RECORDS PROVIDED:
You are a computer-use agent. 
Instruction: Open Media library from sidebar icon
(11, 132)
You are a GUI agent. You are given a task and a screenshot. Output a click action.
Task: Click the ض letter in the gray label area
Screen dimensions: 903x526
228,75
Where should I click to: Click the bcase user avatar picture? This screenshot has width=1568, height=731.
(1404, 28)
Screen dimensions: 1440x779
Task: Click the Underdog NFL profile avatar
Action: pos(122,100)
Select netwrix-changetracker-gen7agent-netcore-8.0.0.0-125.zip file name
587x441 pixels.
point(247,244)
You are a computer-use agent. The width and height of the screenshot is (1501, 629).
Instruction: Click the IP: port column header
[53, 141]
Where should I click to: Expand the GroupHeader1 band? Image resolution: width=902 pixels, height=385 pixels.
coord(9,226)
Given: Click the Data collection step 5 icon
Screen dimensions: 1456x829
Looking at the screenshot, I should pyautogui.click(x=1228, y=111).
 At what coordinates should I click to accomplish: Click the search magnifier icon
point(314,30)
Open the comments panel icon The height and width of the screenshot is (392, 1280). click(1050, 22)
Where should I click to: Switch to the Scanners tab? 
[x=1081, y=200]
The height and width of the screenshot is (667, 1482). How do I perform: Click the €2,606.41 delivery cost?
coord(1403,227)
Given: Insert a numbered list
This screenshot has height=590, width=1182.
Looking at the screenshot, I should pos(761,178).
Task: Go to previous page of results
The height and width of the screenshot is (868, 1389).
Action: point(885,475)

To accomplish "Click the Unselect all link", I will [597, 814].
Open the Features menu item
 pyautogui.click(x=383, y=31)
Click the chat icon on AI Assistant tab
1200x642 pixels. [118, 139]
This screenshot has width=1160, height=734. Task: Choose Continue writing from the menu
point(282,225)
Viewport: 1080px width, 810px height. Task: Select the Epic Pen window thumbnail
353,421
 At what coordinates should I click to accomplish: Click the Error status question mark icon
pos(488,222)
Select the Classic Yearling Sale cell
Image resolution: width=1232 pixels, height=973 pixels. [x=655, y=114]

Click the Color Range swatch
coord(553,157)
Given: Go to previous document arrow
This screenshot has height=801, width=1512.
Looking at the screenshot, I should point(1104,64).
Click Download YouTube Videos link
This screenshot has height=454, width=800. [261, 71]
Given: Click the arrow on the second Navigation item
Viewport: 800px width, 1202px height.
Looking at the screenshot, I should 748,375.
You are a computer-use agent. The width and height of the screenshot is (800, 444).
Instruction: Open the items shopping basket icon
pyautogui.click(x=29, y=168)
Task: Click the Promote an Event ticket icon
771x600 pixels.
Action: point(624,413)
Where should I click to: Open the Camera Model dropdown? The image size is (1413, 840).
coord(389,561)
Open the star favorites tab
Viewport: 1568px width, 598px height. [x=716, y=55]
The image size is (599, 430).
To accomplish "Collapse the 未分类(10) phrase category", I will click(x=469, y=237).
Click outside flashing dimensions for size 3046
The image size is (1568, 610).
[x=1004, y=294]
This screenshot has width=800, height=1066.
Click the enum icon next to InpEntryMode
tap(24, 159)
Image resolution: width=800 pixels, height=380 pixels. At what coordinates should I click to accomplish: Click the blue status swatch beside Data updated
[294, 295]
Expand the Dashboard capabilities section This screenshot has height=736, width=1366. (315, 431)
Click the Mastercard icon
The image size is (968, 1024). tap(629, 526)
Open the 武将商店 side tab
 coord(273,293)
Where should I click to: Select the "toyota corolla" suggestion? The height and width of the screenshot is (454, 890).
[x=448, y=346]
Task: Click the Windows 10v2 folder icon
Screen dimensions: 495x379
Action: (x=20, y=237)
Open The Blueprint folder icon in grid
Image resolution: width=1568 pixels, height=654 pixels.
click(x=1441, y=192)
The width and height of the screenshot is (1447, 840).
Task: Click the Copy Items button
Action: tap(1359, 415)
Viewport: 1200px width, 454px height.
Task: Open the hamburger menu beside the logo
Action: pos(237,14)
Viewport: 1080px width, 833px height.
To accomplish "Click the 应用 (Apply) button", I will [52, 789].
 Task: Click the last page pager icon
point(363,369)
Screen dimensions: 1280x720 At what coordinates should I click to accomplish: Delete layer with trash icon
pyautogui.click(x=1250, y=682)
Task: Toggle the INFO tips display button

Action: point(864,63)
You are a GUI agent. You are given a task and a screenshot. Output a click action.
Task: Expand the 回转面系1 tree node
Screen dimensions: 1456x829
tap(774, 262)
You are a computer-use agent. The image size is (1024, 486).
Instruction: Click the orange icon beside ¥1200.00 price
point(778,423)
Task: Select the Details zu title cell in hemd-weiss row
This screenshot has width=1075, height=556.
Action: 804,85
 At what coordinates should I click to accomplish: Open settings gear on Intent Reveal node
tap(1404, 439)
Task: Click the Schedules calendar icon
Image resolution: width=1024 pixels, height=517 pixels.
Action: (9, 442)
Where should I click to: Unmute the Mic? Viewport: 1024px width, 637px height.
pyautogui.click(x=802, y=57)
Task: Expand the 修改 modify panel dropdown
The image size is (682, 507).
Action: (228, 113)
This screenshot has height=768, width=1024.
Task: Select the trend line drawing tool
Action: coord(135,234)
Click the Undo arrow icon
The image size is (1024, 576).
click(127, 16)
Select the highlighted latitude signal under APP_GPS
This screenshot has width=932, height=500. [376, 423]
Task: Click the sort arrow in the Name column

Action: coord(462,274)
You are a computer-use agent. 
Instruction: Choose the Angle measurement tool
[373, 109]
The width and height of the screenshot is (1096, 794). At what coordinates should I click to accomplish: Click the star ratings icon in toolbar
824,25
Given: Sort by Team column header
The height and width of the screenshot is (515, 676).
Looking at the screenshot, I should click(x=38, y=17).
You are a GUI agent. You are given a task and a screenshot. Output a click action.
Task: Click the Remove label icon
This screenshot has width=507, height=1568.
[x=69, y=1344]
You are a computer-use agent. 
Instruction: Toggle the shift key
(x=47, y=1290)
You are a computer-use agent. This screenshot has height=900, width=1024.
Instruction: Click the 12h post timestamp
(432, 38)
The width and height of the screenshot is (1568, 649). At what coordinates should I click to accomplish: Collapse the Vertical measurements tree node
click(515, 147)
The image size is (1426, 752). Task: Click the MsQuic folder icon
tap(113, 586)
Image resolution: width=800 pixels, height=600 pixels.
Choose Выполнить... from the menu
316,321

PROBLEM: Within the material above, find the lines that contain the word "will"; copy them.

WRITTEN SOLUTION:
To accomplish "Click the Unselect all link", I will [597, 814].
To accomplish "Collapse the 未分类(10) phrase category", I will click(x=469, y=237).
To accomplish "Click the 应用 (Apply) button", I will [52, 789].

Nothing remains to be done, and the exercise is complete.